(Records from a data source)
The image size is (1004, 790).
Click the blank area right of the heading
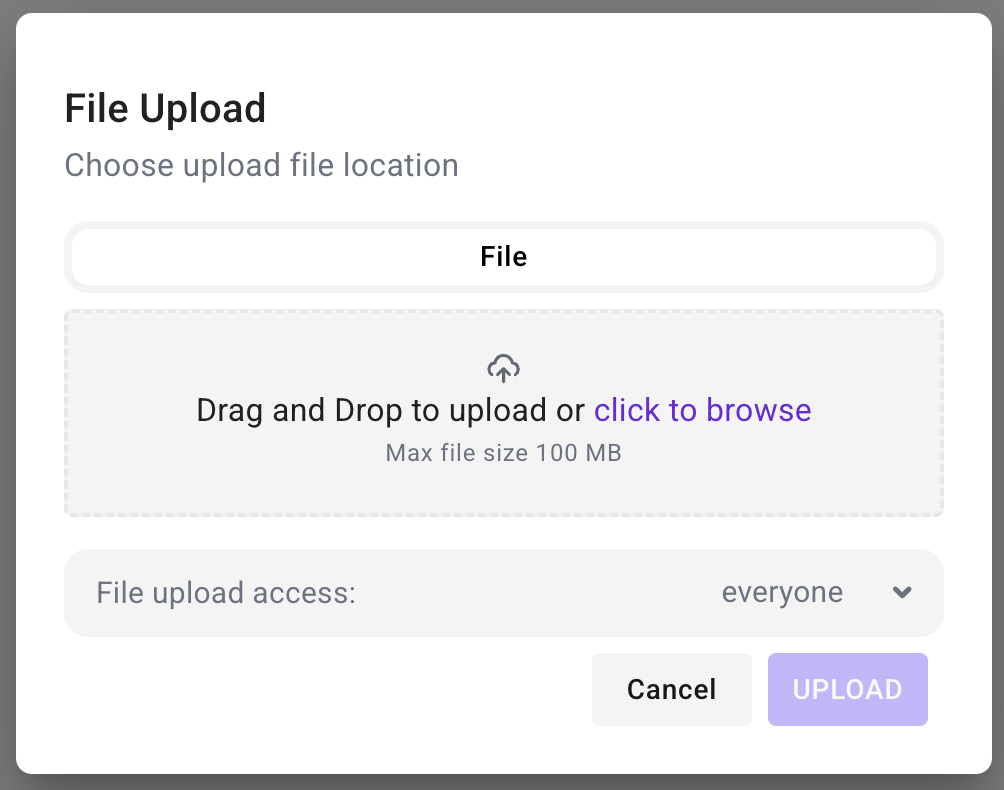coord(600,108)
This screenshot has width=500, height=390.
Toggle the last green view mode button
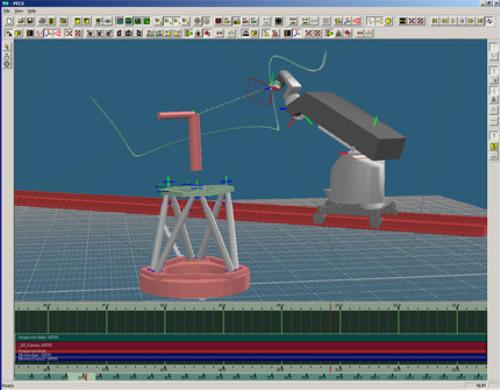tap(147, 21)
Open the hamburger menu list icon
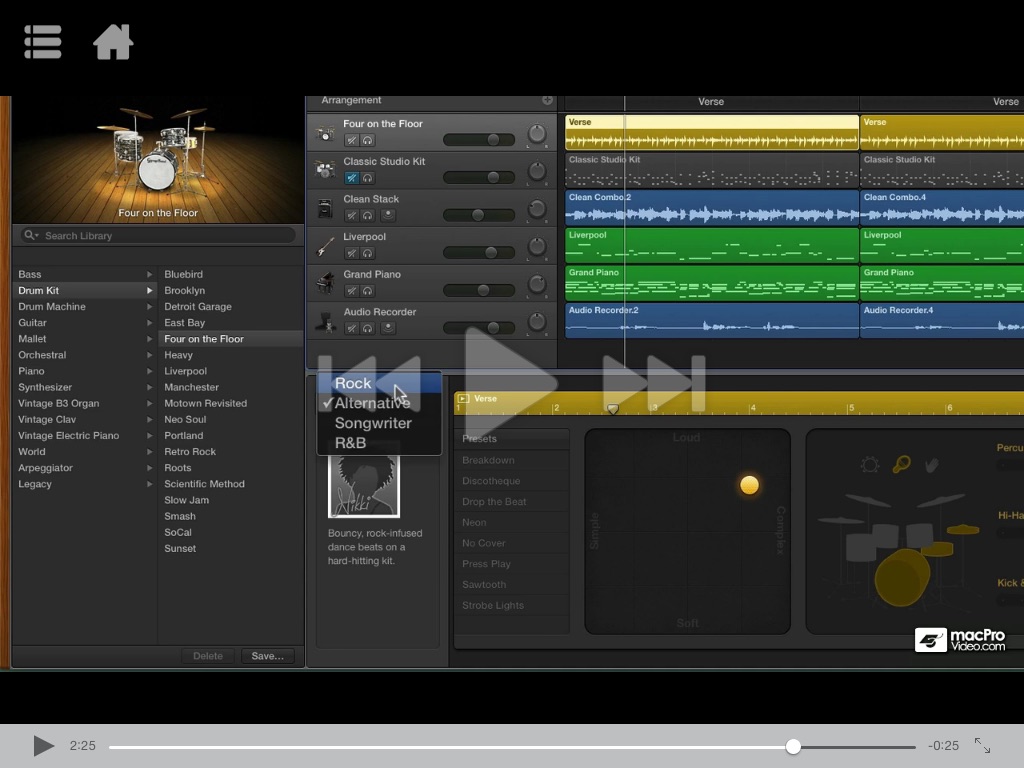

### What the task asks
Return every item above verbatim, line by line, leaving out the pictures.

### Full output
The image size is (1004, 790).
Click the blank area right of the heading
coord(600,108)
This screenshot has width=500, height=390.
Toggle the last green view mode button
tap(147, 21)
Open the hamburger menu list icon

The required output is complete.